Scientific classification
- Kingdom: Animalia
- Phylum: Chordata
- Class: Reptilia
- Order: Squamata
- Suborder: Iguania
- Family: Agamidae
- Genus: Draco
- Species: D. guentheri
- Binomial name: Draco guentheri Boulenger, 1885
- Synonyms: Draco guentheri Boulenger, 1885; Draco dapitani Rizal, 1893; Draco rizali Wandolleck, 1900; Draco volans reticulatus — Hennig, 1936 (part); Draco reticulatus — Gaulke, 1993; Draco guentheri — McGuire & Alcala, 2000;

= Draco guentheri =

- Genus: Draco
- Species: guentheri
- Authority: Boulenger, 1885
- Conservation status: LC
- Synonyms: Draco guentheri , Boulenger, 1885, Draco dapitani , Rizal, 1893, Draco rizali , Wandolleck, 1900, Draco volans reticulatus , — Hennig, 1936 (part), Draco reticulatus , — Gaulke, 1993, Draco guentheri , — McGuire & Alcala, 2000

Species of lizard

Draco guentheri, commonly known as Günther's flying lizard is a species of "flying dragon" in the family Agamidae. The species is endemic to the Philippines.

==Geographic range==
In the Philippines D. guentheri is found on the islands of Basilan, Bongao, Jolo, Mindanao, Sanga-Sanga, Siasi, and Simunul.

==Habitat==
The preferred natural habitat of D. guentheri is forest, at altitudes from sea level to 1,500 m.

==Reproduction==
D. guentheri is oviparous.

==Etymology==
The specific name, guentheri, is in honor of German-British zoologist Albert Günther.

==Taxonomy==
This species was originally described in 1885 by the Belgian-British zoologist George Albert Boulenger, who named it Draco guentheri.

This species is also notable for having been collected by the Philippine national hero Jose Rizal during his exile in Dapitan, Mindanao in 1893. Rizal identified it as a new species of lizard which he tentatively named, Draco dapitani. Rizal sent specimens to Europe, to the German zoologist Benno Wandolleck.
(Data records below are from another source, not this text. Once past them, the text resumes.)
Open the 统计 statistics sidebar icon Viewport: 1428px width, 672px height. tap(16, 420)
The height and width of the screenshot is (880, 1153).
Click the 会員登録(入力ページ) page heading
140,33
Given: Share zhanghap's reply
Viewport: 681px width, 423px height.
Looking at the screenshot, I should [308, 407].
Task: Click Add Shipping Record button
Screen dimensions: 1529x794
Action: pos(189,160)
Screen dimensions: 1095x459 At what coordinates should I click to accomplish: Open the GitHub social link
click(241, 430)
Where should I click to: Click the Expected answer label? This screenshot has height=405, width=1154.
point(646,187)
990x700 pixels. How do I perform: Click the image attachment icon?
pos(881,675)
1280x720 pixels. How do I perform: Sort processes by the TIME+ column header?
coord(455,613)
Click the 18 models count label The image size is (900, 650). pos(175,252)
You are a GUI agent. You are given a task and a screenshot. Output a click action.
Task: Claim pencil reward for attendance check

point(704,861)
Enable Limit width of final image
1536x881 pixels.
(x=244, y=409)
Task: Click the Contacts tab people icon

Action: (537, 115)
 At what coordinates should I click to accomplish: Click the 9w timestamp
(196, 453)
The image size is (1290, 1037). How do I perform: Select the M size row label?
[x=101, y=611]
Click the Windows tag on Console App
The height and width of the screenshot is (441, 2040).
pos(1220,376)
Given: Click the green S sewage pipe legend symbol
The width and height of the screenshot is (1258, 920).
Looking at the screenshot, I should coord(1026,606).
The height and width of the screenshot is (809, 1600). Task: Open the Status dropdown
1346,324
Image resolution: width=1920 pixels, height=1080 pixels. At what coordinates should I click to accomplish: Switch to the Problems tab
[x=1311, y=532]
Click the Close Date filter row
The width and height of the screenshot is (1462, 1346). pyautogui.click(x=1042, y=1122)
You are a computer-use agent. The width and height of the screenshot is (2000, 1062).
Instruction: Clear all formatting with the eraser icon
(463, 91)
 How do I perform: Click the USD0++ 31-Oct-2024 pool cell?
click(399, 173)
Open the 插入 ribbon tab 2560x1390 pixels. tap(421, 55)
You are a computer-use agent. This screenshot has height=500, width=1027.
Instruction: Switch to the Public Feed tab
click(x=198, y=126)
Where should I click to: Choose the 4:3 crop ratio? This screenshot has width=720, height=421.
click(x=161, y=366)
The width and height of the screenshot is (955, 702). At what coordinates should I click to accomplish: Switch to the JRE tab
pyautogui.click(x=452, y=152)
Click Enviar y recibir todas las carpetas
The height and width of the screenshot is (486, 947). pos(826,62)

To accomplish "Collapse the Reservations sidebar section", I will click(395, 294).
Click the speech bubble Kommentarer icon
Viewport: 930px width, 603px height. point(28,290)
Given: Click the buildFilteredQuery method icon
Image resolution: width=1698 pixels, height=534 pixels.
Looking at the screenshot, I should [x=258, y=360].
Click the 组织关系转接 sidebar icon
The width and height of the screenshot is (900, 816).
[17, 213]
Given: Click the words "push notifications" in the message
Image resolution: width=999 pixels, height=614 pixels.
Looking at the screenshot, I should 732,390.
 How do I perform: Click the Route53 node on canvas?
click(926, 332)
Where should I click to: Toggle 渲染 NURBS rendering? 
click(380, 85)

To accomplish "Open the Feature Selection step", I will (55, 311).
In 1900 Wandolleck, thinking Rizal's specimens represented a new species, described it and named it Draco rizali, thereby creating another synonym. Rizal's specimens, subsequently, were destroyed during the bombing of Dresden in World War II.

In 1936 German zoologist Willi Hennig considered this lizard to be part of what he called a subspecies, Draco volans reticulatus. In 1993 German herpetologist Maren Gaulke raised it to full species status as Draco reticulatus. And most recently, in 2000, American herpetologist Jimmy McGuire and Filipino herpetologist Angel Alcala once again recognized Boulenger's original Draco guentheri as a valid species.